Reproduce the listing from the line containing "Task: Adjust the pointer Size slider" up to and including the final line of the listing, substituting "dropdown list" for "combo box" and leaving everything else unchanged. Omit the pictures from your reproduction.

Entries for locating text and elements:
######

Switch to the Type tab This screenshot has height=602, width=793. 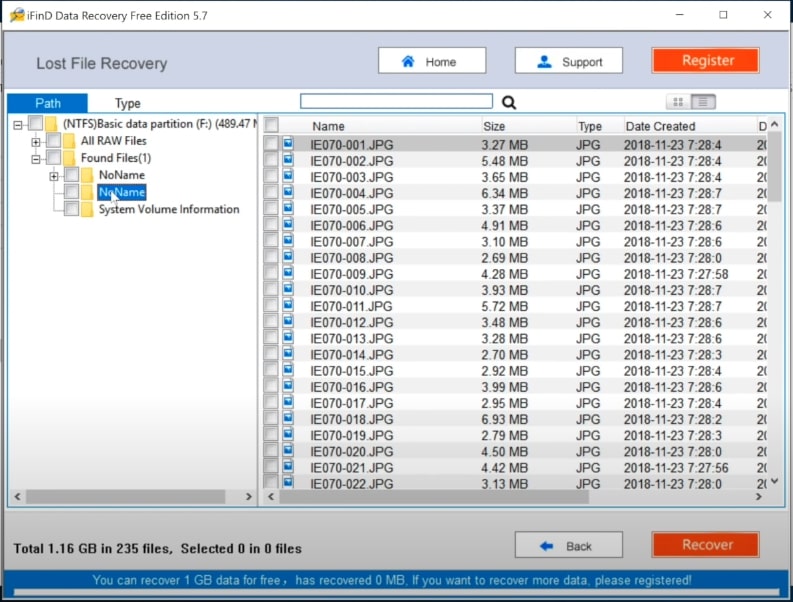pos(127,103)
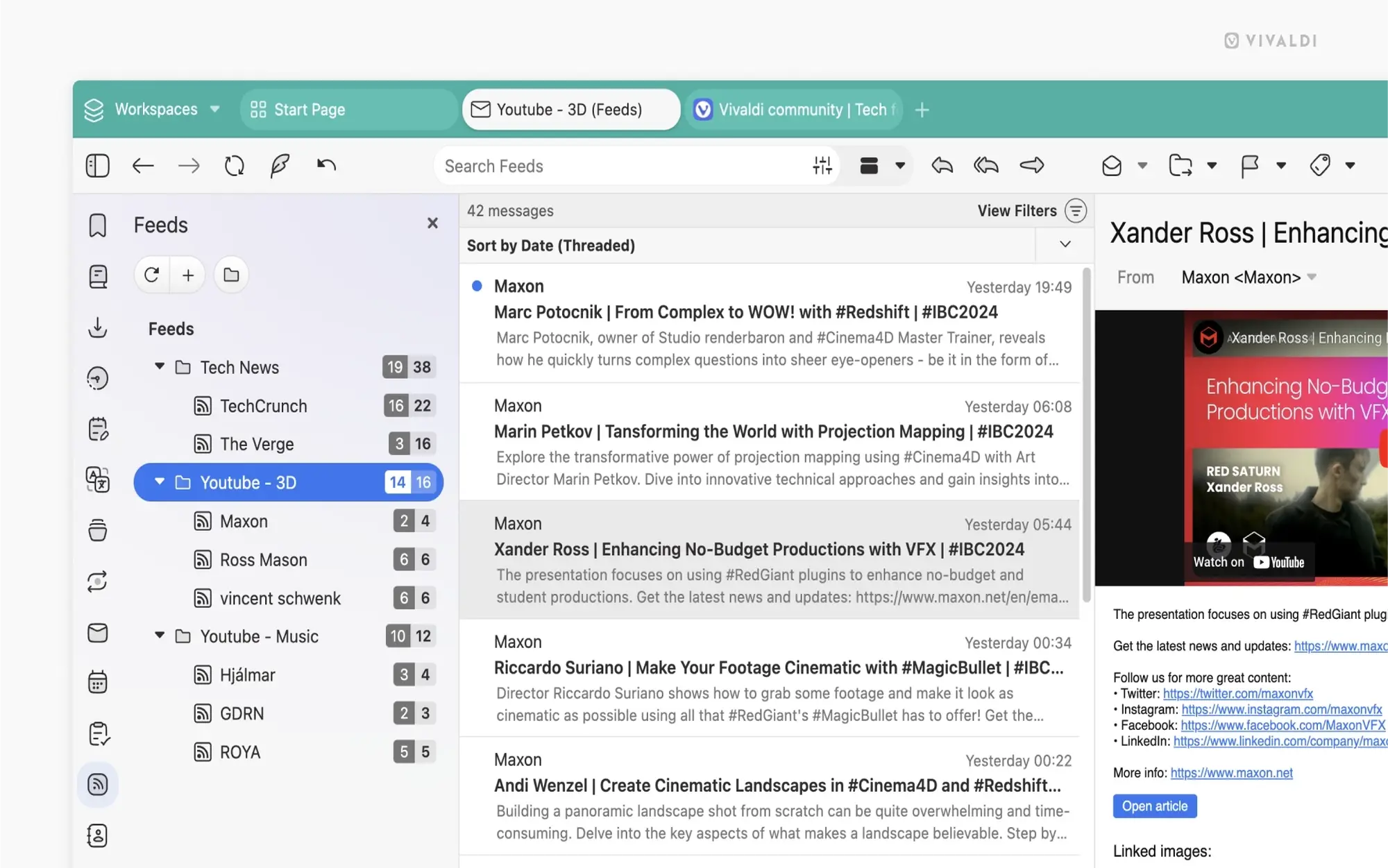Mark the Marc Potocnik message unread dot
The height and width of the screenshot is (868, 1388).
click(477, 285)
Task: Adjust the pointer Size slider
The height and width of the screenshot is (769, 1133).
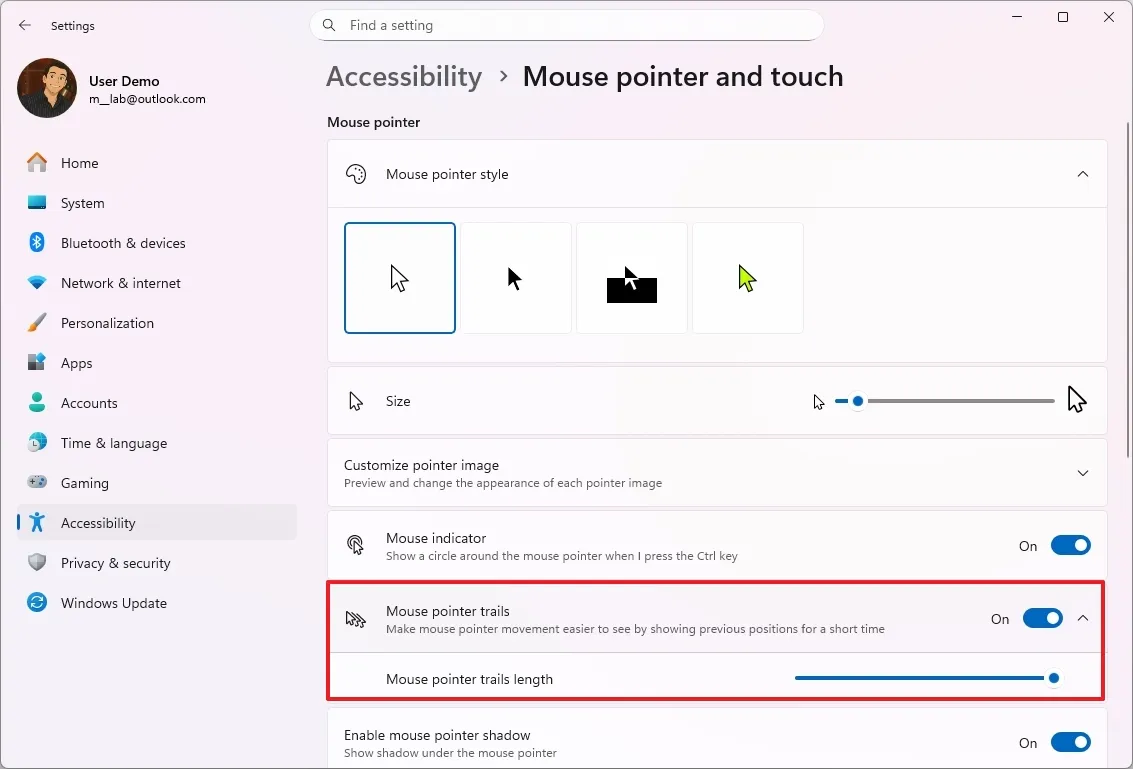Action: click(857, 401)
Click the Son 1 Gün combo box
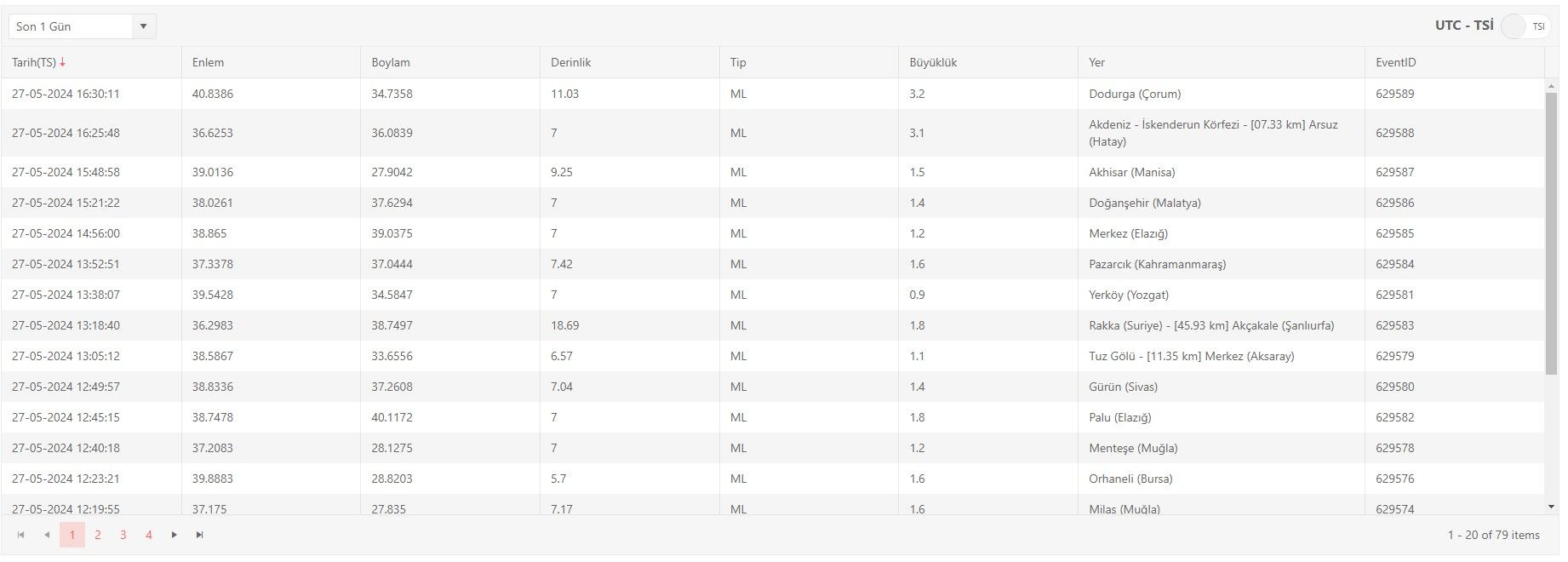Image resolution: width=1568 pixels, height=562 pixels. (x=72, y=26)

######

◆ **The answer**
Task: Adjust the pointer Size slider
The height and width of the screenshot is (769, 1133).
Action: click(857, 401)
Click the Son 1 Gün dropdown list
Image resolution: width=1568 pixels, height=562 pixels. (x=72, y=26)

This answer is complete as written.